# Requirements
Copy each of the following rows word for word, keeping every character as it appears.

# Given entries

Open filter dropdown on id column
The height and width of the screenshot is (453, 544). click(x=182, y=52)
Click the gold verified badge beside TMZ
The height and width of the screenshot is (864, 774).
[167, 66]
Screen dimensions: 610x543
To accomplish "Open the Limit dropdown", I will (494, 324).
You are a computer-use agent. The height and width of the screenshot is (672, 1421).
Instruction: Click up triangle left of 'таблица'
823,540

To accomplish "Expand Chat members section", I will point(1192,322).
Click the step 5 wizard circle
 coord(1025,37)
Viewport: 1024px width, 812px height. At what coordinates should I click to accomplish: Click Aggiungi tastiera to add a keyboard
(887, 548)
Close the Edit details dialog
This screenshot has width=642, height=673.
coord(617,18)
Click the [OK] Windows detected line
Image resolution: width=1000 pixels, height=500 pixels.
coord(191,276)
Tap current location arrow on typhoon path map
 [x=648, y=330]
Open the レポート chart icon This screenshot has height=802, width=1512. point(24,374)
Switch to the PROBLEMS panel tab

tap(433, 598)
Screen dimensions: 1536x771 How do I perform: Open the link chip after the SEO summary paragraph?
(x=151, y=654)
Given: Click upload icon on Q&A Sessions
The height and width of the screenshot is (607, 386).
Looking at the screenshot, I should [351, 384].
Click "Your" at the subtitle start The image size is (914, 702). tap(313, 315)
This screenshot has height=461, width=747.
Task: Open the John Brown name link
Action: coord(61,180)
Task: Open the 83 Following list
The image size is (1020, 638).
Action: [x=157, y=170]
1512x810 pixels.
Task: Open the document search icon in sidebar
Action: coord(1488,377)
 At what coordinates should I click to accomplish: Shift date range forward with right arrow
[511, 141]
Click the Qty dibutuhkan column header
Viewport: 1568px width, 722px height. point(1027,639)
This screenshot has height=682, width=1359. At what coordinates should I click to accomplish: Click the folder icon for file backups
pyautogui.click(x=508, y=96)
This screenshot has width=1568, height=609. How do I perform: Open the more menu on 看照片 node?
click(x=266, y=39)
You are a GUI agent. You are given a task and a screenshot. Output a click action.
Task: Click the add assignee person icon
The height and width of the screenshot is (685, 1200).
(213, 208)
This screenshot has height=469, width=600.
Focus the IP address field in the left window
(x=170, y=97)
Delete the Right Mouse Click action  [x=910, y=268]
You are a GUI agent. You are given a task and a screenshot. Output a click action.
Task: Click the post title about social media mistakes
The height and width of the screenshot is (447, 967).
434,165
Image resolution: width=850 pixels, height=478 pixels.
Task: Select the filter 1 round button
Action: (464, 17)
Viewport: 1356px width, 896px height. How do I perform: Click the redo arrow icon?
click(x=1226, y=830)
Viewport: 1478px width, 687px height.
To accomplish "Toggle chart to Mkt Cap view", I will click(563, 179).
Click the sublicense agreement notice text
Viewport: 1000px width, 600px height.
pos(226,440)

# Answer in full
Open filter dropdown on id column
The height and width of the screenshot is (453, 544). click(x=182, y=52)
Click the gold verified badge beside TMZ
The height and width of the screenshot is (864, 774).
[167, 66]
Screen dimensions: 610x543
To accomplish "Open the Limit dropdown", I will (494, 324).
You are a computer-use agent. The height and width of the screenshot is (672, 1421).
Instruction: Click up triangle left of 'таблица'
823,540

To accomplish "Expand Chat members section", I will point(1192,322).
Click the step 5 wizard circle
 coord(1025,37)
Viewport: 1024px width, 812px height. At what coordinates should I click to accomplish: Click Aggiungi tastiera to add a keyboard
(887, 548)
Close the Edit details dialog
This screenshot has width=642, height=673.
coord(617,18)
Click the [OK] Windows detected line
Image resolution: width=1000 pixels, height=500 pixels.
coord(191,276)
Tap current location arrow on typhoon path map
 [x=648, y=330]
Open the レポート chart icon This screenshot has height=802, width=1512. point(24,374)
Switch to the PROBLEMS panel tab

tap(433, 598)
Screen dimensions: 1536x771 How do I perform: Open the link chip after the SEO summary paragraph?
(x=151, y=654)
Given: Click upload icon on Q&A Sessions
The height and width of the screenshot is (607, 386).
Looking at the screenshot, I should [351, 384].
Click "Your" at the subtitle start The image size is (914, 702). tap(313, 315)
This screenshot has height=461, width=747.
Task: Open the John Brown name link
Action: coord(61,180)
Task: Open the 83 Following list
The image size is (1020, 638).
Action: [x=157, y=170]
1512x810 pixels.
Task: Open the document search icon in sidebar
Action: coord(1488,377)
 At what coordinates should I click to accomplish: Shift date range forward with right arrow
[511, 141]
Click the Qty dibutuhkan column header
Viewport: 1568px width, 722px height. point(1027,639)
This screenshot has height=682, width=1359. At what coordinates should I click to accomplish: Click the folder icon for file backups
pyautogui.click(x=508, y=96)
This screenshot has width=1568, height=609. How do I perform: Open the more menu on 看照片 node?
click(x=266, y=39)
You are a GUI agent. You are given a task and a screenshot. Output a click action.
Task: Click the add assignee person icon
The height and width of the screenshot is (685, 1200).
(213, 208)
This screenshot has height=469, width=600.
Focus the IP address field in the left window
(x=170, y=97)
Delete the Right Mouse Click action  [x=910, y=268]
You are a GUI agent. You are given a task and a screenshot. Output a click action.
Task: Click the post title about social media mistakes
The height and width of the screenshot is (447, 967).
434,165
Image resolution: width=850 pixels, height=478 pixels.
Task: Select the filter 1 round button
Action: (464, 17)
Viewport: 1356px width, 896px height. How do I perform: Click the redo arrow icon?
click(x=1226, y=830)
Viewport: 1478px width, 687px height.
To accomplish "Toggle chart to Mkt Cap view", I will click(563, 179).
Click the sublicense agreement notice text
Viewport: 1000px width, 600px height.
pos(226,440)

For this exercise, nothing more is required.